What is being asked:
Below are records; print only the lines from the line containing "You are a GUI" to the end, both included, reproduced exactly and without the pictures.

Data excerpts:
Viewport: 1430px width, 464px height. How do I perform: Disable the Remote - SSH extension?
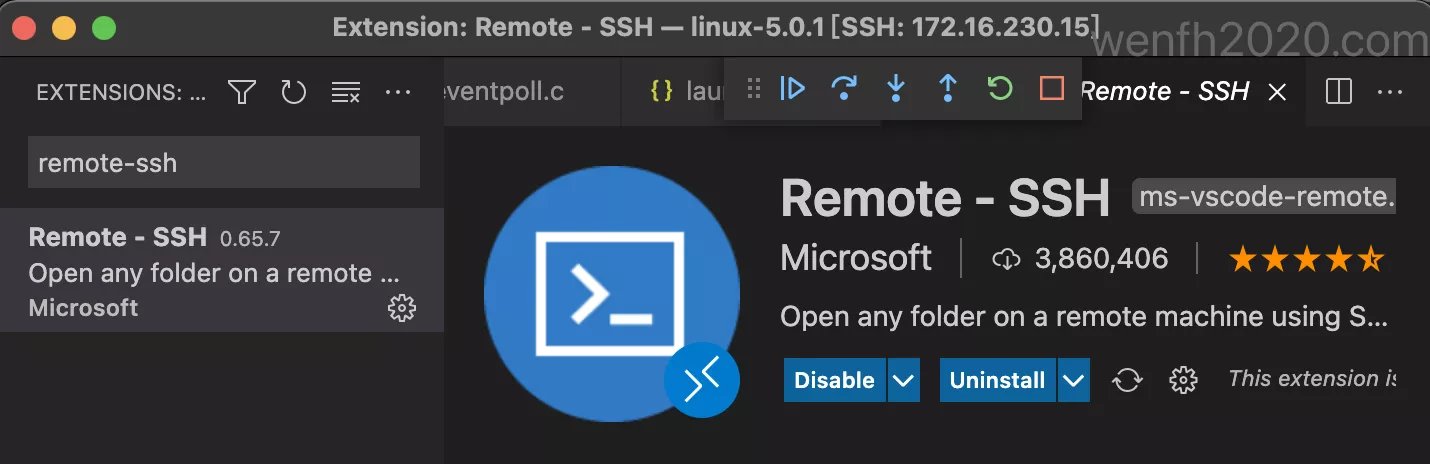point(834,380)
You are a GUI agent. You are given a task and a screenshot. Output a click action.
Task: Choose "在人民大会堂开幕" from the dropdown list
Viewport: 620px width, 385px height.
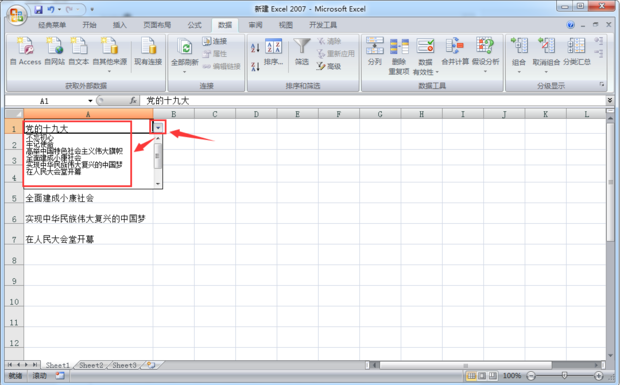(53, 172)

Output of the task:
You are a GUI agent. You are given a task and a screenshot. Output a click action.
Task: Choose "在人民大会堂开幕" from the dropdown list
Viewport: 620px width, 385px height.
(53, 172)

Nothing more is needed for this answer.